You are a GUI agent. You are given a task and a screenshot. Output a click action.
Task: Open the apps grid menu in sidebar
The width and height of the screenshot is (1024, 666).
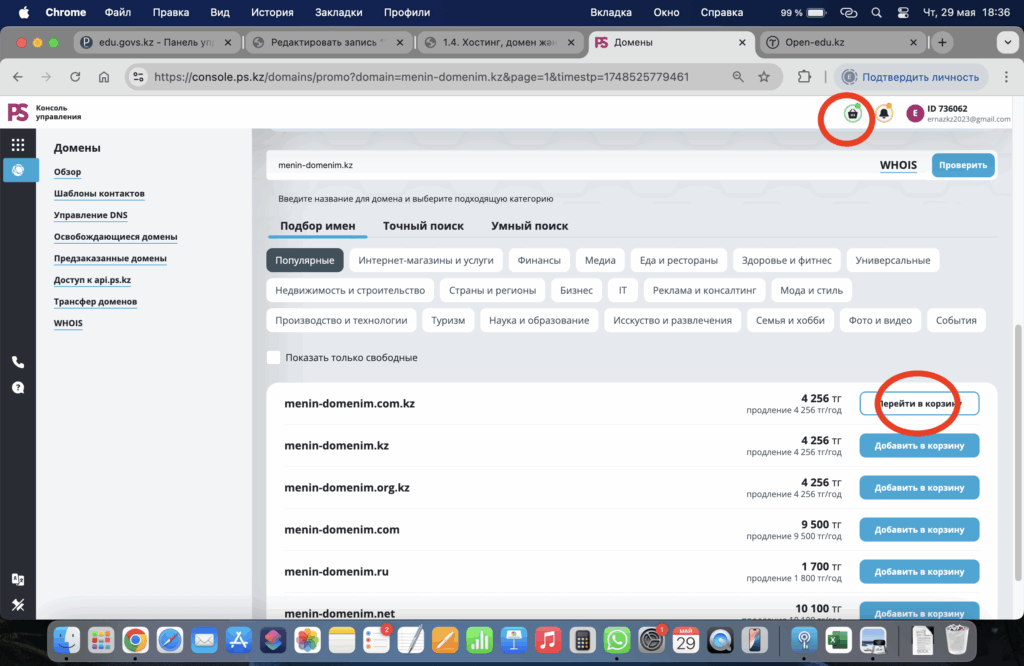[18, 145]
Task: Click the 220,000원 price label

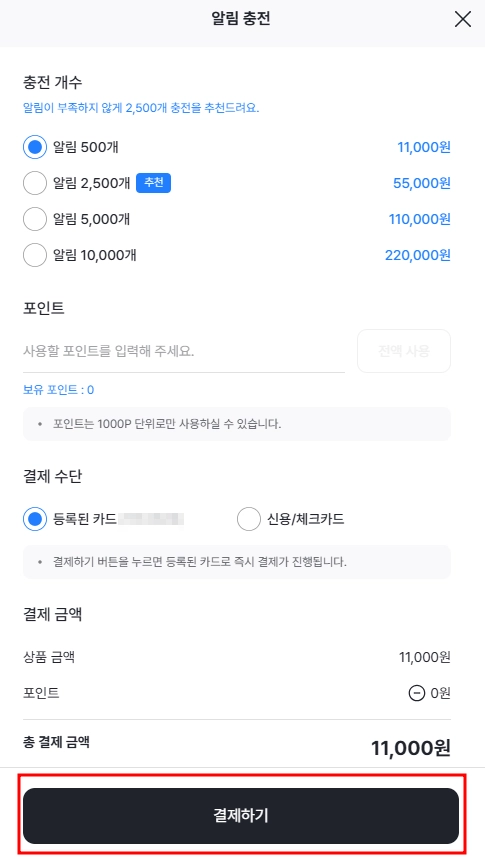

####################

TASK STATEMENT> Every entry should be returned exactly as written, minus the pictures.

RESULT OF THIS TASK>
You are a GUI agent. You are given a task and a screenshot. Output a click action.
Task: Open the apps grid menu in sidebar
The width and height of the screenshot is (1024, 666).
[18, 145]
Task: Click the 220,000원 price label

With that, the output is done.